The second plane was the idea that somehow this is all pointless. I think one way that the devil distracts and dissuades mothers of many, who came to mothering with the best intentions, is to suggest to them that their wide-eyed optimism and extraordinary openness to life was really a very silly propostition. He teases them with the apparent "failures" of their mothering experiences, the ungrateful children who hurl ugly words, the stumbling sinfulness of every day life. He taunts them with the little ones yet to raise and undermines every last shred of confidence. And he says, "don't you think you better look for something more? Clearly, this magnum opus isn't turning out so great." I think I've come to peace with that struggle, too.
The other tension was harder for me to pinpoint. I see lots of women my age, who were mothers at home with me when our firstborns were little, who homeschooled with me in those early years, and they are living in mostly empty nests and going out into the world to do some pretty interesting and even noble things. There is literature that suggests that this is the natural progression for women at midlife (not sure I buy into said literature, but it does exist).
Then, even trickier, are the women who are (were?) committed mothers at home, who, like me, discovered that with the internet, we could be mothers at home and then some. It has given me pause lately when I read about how the internet solves the loneliness problem for women who are at home in abandoned neighborhoods. I remember the feeling of nearly exhilarating connection when I found like-minded moms online. For me, there was more than just friendship. There was opportunity as well--a chance to write and publish widely, to connect with speaking opportnities, to build a professional profile--all without leaving home.

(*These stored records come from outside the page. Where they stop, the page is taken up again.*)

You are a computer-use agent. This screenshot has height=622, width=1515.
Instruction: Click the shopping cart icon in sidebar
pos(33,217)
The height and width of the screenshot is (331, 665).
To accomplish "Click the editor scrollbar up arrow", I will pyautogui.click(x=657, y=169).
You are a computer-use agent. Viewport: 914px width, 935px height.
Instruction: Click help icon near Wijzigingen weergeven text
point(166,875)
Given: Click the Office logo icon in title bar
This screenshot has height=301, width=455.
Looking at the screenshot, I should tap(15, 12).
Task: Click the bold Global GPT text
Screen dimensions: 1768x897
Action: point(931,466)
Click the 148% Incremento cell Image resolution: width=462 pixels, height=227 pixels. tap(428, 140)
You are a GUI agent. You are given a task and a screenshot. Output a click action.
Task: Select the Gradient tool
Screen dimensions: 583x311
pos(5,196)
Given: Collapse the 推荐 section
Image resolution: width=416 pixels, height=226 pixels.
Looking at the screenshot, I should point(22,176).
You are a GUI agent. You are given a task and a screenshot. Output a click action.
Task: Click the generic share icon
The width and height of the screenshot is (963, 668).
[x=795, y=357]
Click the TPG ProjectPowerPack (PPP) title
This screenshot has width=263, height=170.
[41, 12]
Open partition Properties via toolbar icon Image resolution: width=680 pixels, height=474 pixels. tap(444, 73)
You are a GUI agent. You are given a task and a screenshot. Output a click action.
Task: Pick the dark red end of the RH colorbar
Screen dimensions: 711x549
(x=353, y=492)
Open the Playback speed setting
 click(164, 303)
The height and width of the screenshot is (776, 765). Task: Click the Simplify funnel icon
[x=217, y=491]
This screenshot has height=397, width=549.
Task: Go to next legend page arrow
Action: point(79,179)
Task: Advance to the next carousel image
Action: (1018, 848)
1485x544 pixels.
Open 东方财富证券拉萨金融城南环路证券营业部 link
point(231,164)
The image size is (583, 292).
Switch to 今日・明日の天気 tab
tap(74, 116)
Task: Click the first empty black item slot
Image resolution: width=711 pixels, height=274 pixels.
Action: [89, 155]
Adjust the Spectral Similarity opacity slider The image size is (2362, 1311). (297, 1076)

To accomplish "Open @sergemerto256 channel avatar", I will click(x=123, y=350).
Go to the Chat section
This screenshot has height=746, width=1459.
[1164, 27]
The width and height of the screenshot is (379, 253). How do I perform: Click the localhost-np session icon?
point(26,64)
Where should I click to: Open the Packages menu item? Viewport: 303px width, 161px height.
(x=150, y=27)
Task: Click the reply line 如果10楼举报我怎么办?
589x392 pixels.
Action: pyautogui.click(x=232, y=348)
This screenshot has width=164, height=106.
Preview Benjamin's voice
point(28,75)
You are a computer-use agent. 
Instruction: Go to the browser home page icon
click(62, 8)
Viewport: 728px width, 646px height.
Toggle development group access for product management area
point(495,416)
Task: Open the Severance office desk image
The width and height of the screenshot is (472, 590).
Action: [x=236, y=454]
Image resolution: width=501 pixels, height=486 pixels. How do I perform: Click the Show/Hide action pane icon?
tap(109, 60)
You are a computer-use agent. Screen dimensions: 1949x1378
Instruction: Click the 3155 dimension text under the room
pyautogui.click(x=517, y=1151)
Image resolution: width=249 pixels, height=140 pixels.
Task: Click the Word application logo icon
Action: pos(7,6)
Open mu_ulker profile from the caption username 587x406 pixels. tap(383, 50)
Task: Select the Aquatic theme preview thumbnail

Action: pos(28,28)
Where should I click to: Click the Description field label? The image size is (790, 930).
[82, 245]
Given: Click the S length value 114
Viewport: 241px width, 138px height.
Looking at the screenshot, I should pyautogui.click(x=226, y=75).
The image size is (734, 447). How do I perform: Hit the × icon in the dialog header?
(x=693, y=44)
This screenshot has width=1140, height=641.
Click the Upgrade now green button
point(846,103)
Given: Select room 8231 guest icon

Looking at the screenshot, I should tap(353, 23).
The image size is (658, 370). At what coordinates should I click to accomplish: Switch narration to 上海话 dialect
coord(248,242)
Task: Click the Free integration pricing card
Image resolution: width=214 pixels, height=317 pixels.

I watched as women built social network platforms, broadened horizons, and took full advantage of all the internet could offer to further a ministry and build community and encourage creativity and even provide some income for a family. I remembered when I made a decision to be a mother at home nearly a quarter century ago. It wasn't even a decision! I had no regret leaving the professional world behind to stay home with my baby. But this? This online world? It crept in and became big in my life before I really recognized it for what it was.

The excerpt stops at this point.